悲 – 来 – 乎 – 悲 – 来 – 乎
bēi lái hū bēi lái hū
Tristesse – venir – ah – tristesse – venir – ah.

天 – 虽 – 长 – 地 – 虽 – 久 (1)
tiān suī cháng dì suī jiǔ
Ciel – malgré – immense, terre – malgré – [durer] longtemps

金玉 – 满堂 – 应不守 (2)
jīnyù mǎntáng yìngbùshǒu
Or et jade – plein les murs – ne pas pouvoir protéger.

富贵 – 百年 – 能 – 几何
fùguì bǎinián néng jǐhé
Riche – cent ans – pouvoir – combien [d’hommes]

死生 – 一度 – 人 – 皆 – 有 (3)
sǐshēng yīdù rén jiē yǒu
Mort et naissance – une fois – hommes – tous – avoir

孤 – 猿 – 坐 – 啼 (4) – 坟上 – 月
gū yuán zuò tí fénshàng yuè
Seul – [grand] singe – assis – pleurer/crier – sur le[s] tombeau[x] – lune

且 – 须 – 一尽 – 杯中 – 酒
qiě xū yījìn bēizhōng jiǔ
Pour l’heure/cependant – devoir – dès que vide – [verser] dans le verre – vin

(1) 天长地久 signifie littéralement « ciel-grand-terre-longtemps » et figurativement le fait que le monde (ciel et terre) est immense temporellement comme spatialement. Ici, Li Bai insère un 虽 (« bien que », « quoique », « même si »): il oppose cette immensité du monde à la finitude de l’homme.
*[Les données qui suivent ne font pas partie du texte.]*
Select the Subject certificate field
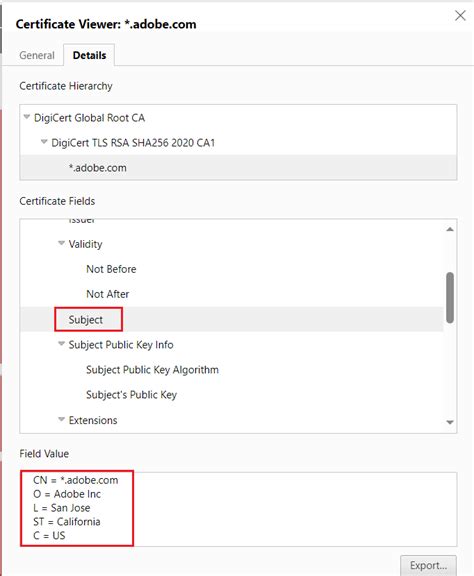474x576 pixels. click(86, 320)
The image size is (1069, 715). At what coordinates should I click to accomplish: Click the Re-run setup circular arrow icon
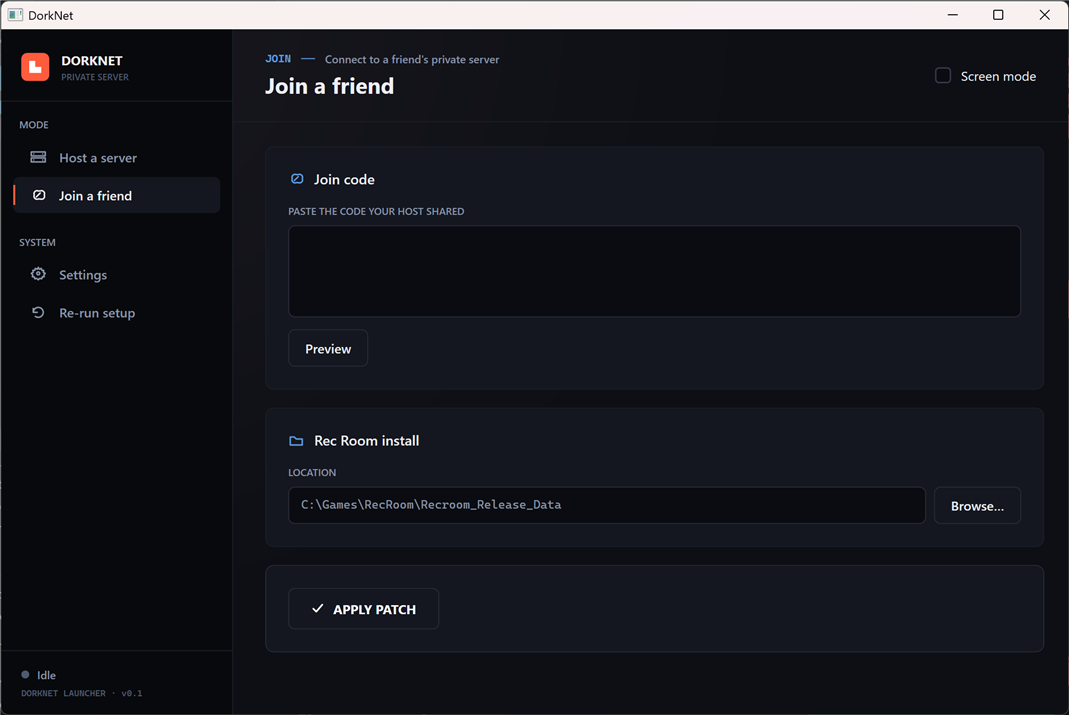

(2) 金玉满堂应不守 est une citation que j’ai mise en italique dans le court texte de Lao-tseu: un homme, si riche soit-il, n’est jamais à l’abri de la pauvreté; plutôt donc que chercher dans l’excès une sécurité illusoire, il vaut mieux cultiver la modération, une aurea mediocritas.

(3) Littéralement, tous nous avons une naissance et une mort.

(4) 啼 signifie à la fois pleurer et crier.

2. proche du texte

Malheur vient, malheur vient.
Ciel sans borne, terre sans fin, mais l’or et le jade ne se peuvent garder.
Cent ans de richesse: pour combien d’hommes? Naissance et mort: chacun y a droit.
Accroupi sur un tombeau, un singe pleure sous la lune; mon verre est vide, qu’on le remplisse!

3. plus loin du texte.

Tristesse, tristesse.
Ciel et terre sont sans limite; Crésus craint pour son trésor.
Qui a cent ans d’opulence? Chacun meurt et chacun naît.
Lune, tombes, un singe seul s’assoit et crie; je ne veux pas voir mon verre vide.

4. en bon français de la crise

C’est la dèche c’est la dèche
L’univers est infini
mais Wall street a vu trop grand
Les ultra-riches se la coulent douce
et nous on vit on meurt on paie les pots cassés
Rayon de lune sur les tombes: accroupi, seul, un singe crie
mon verre est vide: qu’on le remplisse!